Millimeter wave (mmWave) radars are popular for perception in vision-denied contexts due to their compact size. This paper explores emerging use-cases that involve static mount or momentarily-static compact radars, for example, a hovering drone. The key challenge with static compact radars is that their limited form-factor also limits their angular resolution. This paper presents Umbra, a mmWave high resolution imaging system, that introduces the concept of rotating mmWave "inverse pinholes" for angular resolution enhancement. We present the imaging system model, design, and evaluation of mmWave inverse pinholes. The inverse pinhole is attractive for its lightweight nature, which enables low-power rotation, upgrading static-mount radars. We also show how propellers in aerial vehicles act as natural inverse pinholes and can enjoy the benefits of high-resolution imaging even while they are momentarily static, e.g., hovering. Our evaluation shows Umbra resolving up to 2.5$^{\circ}$ with just a single antenna, a 5$\times$ improvement compared to 14$^{\circ}$ from a compact mmWave radar baseline.

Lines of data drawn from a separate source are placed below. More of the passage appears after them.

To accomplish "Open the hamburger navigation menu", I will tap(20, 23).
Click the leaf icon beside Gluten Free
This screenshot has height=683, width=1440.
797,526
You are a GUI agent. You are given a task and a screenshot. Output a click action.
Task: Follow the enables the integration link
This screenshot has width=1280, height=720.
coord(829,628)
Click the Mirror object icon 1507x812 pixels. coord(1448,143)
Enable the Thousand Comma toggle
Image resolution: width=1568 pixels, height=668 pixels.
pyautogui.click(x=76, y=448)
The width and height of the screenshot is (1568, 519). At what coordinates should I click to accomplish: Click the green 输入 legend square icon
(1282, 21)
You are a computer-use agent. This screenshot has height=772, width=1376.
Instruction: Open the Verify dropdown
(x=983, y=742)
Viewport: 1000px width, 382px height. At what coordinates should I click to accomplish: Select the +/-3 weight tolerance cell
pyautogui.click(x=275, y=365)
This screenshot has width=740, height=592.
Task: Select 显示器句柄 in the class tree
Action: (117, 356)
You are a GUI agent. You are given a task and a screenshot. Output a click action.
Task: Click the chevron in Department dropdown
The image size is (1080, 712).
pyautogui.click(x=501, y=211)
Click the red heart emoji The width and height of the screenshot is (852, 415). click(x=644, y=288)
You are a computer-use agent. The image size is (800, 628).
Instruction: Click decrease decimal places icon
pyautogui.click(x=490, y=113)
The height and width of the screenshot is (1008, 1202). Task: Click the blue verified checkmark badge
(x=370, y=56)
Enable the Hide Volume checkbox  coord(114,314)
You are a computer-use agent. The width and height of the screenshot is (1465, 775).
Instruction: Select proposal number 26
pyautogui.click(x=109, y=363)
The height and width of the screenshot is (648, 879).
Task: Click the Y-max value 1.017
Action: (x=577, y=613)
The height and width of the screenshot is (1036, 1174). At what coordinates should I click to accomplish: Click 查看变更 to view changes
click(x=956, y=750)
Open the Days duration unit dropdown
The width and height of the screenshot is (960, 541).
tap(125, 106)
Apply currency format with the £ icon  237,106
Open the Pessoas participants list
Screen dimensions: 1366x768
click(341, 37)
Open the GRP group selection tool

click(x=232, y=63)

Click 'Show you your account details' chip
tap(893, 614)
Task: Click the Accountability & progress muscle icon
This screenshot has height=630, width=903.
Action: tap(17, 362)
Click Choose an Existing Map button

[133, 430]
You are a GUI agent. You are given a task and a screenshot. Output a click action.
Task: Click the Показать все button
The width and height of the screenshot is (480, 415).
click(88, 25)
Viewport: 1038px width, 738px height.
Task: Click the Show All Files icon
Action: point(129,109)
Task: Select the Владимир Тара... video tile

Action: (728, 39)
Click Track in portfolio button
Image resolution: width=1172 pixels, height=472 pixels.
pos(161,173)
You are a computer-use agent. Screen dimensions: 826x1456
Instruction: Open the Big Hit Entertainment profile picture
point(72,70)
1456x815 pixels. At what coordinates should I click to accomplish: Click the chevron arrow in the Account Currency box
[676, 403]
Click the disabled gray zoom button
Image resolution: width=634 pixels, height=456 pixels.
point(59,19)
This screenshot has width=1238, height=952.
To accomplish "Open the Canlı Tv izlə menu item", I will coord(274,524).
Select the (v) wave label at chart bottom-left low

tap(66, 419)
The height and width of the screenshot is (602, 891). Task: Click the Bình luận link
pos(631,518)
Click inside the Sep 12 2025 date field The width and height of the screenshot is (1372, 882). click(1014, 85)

翻译：毫米波（mmWave）雷达因其紧凑尺寸而在视觉受限场景的感知应用中广受欢迎。本文探讨了涉及静态安装或瞬时静态紧凑雷达的新兴应用场景，例如悬停无人机。静态紧凑雷达面临的核心挑战在于其有限的外形尺寸同时限制了角分辨率。本文提出Umbra，一种毫米波高分辨率成像系统，引入了旋转毫米波"逆针孔"的概念以实现角分辨率增强。我们阐述了毫米波逆针孔的成像系统模型、设计与评估。逆针孔因其轻量化特性而具有吸引力，可实现低功耗旋转，从而升级静态安装雷达。我们还展示了飞行器中的螺旋桨如何作为天然逆针孔，即使在瞬时静态（如悬停）状态下也能获得高分辨率成像的优势。评估结果表明，Umbra仅用单天线即可实现高达2.5$^{\circ}$的分辨率，相较于紧凑毫米波雷达基线14$^{\circ}$的分辨率实现了5$\times$的提升。